Starting of biological disease modifying antirheumatic drugs may be postponed in rheumatoid arthritis patients with multimorbidity


Armagan B., Sari A., Erden A., KILIÇ L., Erdat E. C., Kilickap S., ...Daha Fazla

Medicine (United States), cilt.97, sa.13, 2018 (SCI-Expanded) identifier identifier

  • Yayın Türü: Makale / Tam Makale
  • Cilt numarası: 97 Sayı: 13
  • Basım Tarihi: 2018
  • Doi Numarası: 10.1097/md.0000000000009930
  • Dergi Adı: Medicine (United States)
  • Derginin Tarandığı İndeksler: Science Citation Index Expanded (SCI-EXPANDED), Scopus
  • Anahtar Kelimeler: comorbidity, disease modifying antirheumatic drugs (biological), multimorbidity, rheumatoid arthritis
  • Gazi Üniversitesi Adresli: Hayır

Özet

© 2018 the Author(s). Published by Wolters Kluwer Health, Inc.The objective of this study was to assess the frequency of comorbidities and multimorbidities in rheumatoid arthritis (RA) patients under biologic therapy and their effects on biological disease modifying antirheumatic drugs (DMARDs) choice, timing, and response. Hacettepe University Biologic Registry (HUR-BIO) is single center biological DMARD registry. Cardiovascular, infectious, cancer, and other comorbidities were recorded with face to face interviews. Multimorbidity is defined as >1 comorbidity. Disease duration, initial date of biological DMARDs, initial and overall biological DMARD choice were recorded. Disease activity score-28 (DAS-28) responses were compared to comorbidity presence and multimorbidity. Total of 998 RA patients were enrolled into the study. The mean age was 53.1 (12.5) and mean disease duration (standard deviation [SD]) was 11.7 (7.5) years. At least 1 comorbidity was detected in 689 (69.1%) patients, 375 (37.9%) patients had multimorbidity. Patients had mean 1.36 ± 1.32 comorbidity. The median durations of first biological DMARDs prescription were 60 (3-552) months after RA diagnosis. For multimorbidity patients, the median first biological prescription duration was longer than the duration for patients without multimorbidity (72 [3-552] vs 60 [3-396] months, P < .001).

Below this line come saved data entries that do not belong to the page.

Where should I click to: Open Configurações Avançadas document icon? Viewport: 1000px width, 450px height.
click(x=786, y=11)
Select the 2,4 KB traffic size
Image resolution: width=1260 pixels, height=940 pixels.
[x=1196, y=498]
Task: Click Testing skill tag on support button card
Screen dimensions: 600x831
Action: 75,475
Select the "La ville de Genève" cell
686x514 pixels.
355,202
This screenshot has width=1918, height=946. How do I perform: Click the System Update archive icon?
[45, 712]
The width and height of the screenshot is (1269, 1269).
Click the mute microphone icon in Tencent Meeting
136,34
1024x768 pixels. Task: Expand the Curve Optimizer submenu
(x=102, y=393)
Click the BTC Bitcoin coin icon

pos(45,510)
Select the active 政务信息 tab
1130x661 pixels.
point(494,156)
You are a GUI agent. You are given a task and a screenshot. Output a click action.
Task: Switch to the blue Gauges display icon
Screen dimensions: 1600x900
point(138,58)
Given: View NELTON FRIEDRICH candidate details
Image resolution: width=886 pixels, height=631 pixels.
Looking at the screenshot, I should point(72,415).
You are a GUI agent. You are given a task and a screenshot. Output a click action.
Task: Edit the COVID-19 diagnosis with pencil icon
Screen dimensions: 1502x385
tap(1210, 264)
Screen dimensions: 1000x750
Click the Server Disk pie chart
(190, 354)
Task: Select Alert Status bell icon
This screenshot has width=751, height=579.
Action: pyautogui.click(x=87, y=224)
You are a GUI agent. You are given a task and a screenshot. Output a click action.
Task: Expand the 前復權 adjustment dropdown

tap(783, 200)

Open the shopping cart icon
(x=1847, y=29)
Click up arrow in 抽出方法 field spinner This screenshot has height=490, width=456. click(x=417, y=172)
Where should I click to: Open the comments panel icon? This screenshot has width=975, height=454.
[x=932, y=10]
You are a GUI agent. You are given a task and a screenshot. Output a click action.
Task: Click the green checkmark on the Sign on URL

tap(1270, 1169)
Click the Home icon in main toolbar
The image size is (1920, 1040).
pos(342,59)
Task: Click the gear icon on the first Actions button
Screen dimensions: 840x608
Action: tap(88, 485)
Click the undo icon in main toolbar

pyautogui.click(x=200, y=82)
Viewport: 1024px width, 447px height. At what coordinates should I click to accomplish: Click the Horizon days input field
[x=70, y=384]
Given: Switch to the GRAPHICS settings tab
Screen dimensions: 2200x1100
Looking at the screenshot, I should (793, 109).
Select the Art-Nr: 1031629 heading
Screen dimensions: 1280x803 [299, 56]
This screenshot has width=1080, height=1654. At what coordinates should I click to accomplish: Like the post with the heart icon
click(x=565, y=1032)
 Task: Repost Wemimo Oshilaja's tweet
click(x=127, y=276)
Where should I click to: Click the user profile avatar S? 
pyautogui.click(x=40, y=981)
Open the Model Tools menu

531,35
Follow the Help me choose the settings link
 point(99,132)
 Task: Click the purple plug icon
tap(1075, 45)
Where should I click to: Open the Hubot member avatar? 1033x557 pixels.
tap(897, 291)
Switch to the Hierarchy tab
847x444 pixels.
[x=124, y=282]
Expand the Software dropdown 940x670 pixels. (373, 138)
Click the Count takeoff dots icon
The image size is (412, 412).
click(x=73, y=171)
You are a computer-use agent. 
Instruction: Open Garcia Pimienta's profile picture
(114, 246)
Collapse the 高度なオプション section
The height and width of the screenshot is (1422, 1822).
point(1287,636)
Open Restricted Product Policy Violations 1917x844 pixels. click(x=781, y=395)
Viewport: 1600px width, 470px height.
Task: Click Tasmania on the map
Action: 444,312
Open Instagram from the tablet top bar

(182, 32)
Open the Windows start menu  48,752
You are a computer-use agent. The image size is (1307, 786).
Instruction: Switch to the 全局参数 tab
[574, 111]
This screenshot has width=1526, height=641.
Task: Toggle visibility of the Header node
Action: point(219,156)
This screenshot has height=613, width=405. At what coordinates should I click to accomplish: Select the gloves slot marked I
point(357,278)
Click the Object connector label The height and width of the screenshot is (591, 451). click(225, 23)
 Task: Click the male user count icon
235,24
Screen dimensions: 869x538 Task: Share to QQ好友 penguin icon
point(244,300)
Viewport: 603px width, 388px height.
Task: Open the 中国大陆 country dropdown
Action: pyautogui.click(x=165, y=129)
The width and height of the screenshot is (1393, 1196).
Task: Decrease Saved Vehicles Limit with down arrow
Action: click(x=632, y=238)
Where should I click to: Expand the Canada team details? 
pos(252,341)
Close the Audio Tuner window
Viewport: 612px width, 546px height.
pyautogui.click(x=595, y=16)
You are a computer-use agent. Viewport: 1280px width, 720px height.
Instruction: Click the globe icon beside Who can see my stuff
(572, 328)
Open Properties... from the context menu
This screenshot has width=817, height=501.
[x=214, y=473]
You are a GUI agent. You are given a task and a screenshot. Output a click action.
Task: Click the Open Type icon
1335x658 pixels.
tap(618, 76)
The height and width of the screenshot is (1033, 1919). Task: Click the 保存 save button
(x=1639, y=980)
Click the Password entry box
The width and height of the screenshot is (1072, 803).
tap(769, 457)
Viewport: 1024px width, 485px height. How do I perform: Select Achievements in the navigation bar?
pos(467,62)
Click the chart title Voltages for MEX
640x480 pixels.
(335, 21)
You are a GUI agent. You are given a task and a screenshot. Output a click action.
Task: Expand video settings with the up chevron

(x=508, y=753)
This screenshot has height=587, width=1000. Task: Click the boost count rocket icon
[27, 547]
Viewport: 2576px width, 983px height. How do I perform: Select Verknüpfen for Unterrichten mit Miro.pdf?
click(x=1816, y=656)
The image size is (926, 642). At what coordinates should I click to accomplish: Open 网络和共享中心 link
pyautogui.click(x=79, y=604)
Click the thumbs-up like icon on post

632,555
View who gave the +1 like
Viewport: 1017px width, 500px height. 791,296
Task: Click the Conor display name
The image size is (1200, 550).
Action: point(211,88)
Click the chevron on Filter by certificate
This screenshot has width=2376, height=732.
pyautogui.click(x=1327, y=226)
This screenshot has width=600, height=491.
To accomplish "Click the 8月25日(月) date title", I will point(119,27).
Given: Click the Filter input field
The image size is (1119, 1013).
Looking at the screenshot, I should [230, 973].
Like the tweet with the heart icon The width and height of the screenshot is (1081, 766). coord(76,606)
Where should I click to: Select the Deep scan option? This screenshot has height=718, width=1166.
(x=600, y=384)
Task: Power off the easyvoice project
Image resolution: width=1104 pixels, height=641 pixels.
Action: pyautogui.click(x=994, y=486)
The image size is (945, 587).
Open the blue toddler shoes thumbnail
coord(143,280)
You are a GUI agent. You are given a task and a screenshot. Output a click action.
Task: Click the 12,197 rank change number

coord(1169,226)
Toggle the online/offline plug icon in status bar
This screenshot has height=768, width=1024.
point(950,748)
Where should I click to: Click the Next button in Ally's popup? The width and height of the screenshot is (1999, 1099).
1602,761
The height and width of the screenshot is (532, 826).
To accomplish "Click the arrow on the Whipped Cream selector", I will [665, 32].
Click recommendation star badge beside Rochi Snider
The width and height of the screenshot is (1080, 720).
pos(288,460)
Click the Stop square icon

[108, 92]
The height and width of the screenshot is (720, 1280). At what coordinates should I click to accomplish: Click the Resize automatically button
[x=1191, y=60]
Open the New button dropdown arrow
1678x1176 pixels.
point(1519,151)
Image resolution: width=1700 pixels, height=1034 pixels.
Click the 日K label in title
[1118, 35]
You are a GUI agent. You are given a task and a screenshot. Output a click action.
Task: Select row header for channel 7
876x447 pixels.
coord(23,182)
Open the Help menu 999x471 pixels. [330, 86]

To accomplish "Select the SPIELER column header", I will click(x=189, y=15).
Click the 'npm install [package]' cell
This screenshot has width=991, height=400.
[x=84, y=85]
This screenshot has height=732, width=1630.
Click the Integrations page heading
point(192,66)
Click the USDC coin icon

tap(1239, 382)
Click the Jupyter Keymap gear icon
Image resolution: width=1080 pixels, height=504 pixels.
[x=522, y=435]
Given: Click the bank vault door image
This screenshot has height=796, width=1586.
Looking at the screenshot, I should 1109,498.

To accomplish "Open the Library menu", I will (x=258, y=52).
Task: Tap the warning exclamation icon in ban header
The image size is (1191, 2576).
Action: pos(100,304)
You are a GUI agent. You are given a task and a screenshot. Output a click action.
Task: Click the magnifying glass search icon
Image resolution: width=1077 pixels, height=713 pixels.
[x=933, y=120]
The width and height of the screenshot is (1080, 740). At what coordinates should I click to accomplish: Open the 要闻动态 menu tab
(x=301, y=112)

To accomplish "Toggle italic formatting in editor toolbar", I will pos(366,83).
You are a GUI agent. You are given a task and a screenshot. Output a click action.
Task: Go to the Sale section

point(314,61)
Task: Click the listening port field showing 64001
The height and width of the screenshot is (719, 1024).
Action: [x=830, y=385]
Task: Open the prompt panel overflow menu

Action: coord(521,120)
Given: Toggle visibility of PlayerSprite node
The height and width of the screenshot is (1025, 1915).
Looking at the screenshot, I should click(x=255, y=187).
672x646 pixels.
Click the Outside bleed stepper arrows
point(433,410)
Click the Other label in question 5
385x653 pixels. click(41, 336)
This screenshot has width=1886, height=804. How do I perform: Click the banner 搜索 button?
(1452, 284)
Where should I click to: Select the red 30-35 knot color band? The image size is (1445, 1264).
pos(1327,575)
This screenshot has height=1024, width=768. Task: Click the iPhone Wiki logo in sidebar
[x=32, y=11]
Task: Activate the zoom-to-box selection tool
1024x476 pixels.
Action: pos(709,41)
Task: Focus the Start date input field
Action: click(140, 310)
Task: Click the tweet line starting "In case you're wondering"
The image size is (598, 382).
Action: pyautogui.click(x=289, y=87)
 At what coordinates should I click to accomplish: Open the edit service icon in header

The physicians prescribe tumor necrosis factor inhibitor (TNFi) biological drugs less frequently than other biological DMARDs in patients with at least 1 comorbidity (66.2% vs 74.5%, P = .007) or multimorbidity (34.6% vs 43.5%, P = .006). Patients with comorbidities and multimorbidity achieved DAS-28 remission less frequently than patients without comorbidity (31.6% vs 42.6%, P = .012 and 27.2% vs 39.7%, P = .001, respectively). In real life, physicians may postpone to prescribe biological DMARDs and less frequently choose TNFi biological drugs in patients with multimorbidity. Furthermore, comorbidity may have a negative effect on the treatment response.